# can you help a girl out???



## wreckshop56 (Jun 18, 2006)

hey guys
i just bought a 89 nissan maxima yesterday for 800 bucks drives nice/cold ac.
one problem
when sitting in park/neutral the idle and speedometer surges to like 2.5 back down to 1 all the time...when its surging the engine is also surging...when i turn on the a/c it acts normal and drives good...when its in reverse or drive its normal...so thats 1 problem..the next problem is the fluid leak.. my dad fixed a hose that was busted leaking antifreeze..now we have another leak but its not antifreeze its clear water i dont think its condensation from the a/c because it does it with or without the a/c on and it does it when the engine is cold or hot...

so 2 questions.....
the huge idle surge what could this be?
the clear water leak?


----------



## MyGreenMax94 (Dec 17, 2005)

The idle problem sounds like a vacuum hose or 2 is off/broken...Check/replace them..

The water leak may still just be water from the a/c system...They will drip water for a while even after the a/c system is not been running...Did your dad fill the cooling system up with antifreeze/water mix after the hose fix,or just water???


----------



## wreckshop56 (Jun 18, 2006)

MyGreenMax94 said:


> The idle problem sounds like a vacuum hose or 2 is off/broken...Check/replace them..
> 
> The water leak may still just be water from the a/c system...They will drip water for a while even after the a/c system is not been running...Did your dad fill the cooling system up with antifreeze/water mix after the hose fix,or just water???



thx for the reply
the car already had antifreeze in it which was green...we replaced the hose and put antifreeze/water in it...


----------



## alexnds (Oct 1, 2005)

wreckshop56 said:


> thx for the reply
> the car already had antifreeze in it which was green...we replaced the hose and put antifreeze/water in it...

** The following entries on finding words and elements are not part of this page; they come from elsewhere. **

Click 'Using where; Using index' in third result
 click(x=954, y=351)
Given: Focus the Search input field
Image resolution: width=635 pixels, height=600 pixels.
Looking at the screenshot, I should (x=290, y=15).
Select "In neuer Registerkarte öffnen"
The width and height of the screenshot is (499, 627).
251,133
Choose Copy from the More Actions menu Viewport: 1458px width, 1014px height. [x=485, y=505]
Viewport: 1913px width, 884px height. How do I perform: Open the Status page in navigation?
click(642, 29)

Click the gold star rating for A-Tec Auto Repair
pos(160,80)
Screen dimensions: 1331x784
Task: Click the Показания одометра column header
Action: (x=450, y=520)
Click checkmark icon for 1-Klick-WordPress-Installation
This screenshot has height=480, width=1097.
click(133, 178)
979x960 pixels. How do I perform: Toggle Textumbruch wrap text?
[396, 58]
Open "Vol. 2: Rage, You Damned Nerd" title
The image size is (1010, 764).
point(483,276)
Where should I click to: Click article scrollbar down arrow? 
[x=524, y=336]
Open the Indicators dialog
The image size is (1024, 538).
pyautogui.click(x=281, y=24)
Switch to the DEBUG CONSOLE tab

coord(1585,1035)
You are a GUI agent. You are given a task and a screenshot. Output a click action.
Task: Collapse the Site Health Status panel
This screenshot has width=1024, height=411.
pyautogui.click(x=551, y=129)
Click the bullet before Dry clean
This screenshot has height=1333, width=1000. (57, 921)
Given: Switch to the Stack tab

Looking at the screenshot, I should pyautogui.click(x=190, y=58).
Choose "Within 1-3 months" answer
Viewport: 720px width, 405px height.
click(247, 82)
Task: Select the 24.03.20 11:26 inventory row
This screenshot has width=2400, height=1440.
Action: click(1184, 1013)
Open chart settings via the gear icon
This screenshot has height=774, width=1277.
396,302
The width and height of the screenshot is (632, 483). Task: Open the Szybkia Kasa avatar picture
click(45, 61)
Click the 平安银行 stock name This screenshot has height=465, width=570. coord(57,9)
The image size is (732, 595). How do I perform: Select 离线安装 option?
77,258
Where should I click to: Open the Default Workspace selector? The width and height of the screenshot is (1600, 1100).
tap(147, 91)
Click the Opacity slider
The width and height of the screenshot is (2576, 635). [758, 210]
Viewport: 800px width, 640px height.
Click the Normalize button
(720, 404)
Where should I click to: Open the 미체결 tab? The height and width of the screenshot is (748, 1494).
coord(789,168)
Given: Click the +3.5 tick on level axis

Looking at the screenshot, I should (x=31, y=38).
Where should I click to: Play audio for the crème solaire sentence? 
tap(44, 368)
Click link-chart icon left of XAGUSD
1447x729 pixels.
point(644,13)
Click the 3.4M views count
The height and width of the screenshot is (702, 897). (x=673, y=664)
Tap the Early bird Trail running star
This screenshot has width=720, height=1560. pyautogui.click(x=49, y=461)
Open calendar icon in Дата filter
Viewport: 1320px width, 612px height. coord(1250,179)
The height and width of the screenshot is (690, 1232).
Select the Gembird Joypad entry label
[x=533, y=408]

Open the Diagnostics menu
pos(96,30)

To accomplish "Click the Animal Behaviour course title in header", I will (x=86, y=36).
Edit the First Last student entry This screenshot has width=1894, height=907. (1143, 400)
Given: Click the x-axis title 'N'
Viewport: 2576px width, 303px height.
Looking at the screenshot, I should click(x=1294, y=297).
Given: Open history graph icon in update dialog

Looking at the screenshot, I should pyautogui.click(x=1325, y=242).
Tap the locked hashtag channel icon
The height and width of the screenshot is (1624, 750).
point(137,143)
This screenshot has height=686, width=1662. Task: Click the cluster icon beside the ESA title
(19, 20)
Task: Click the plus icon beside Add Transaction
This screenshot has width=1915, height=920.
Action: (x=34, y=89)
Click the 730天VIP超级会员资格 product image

The year of the car, an 1989, makes me think that replacing the timing belt and water pump is a good idea at this point. The car needs the timing belt every 60k miles changed, and I'm sure it is well past that by now. By replacing water pump, you also need to change out all your radiator fluid anyhow, so it sort of solves both problems while giving you a preventive measure for engine failure due to cylinder heads overheating from lack of coolant, due to failed water pump, or valves crashing into the pistons because the timing belt broke. (This car used a timing belt,not a chain). Let us know how it turns out.


----------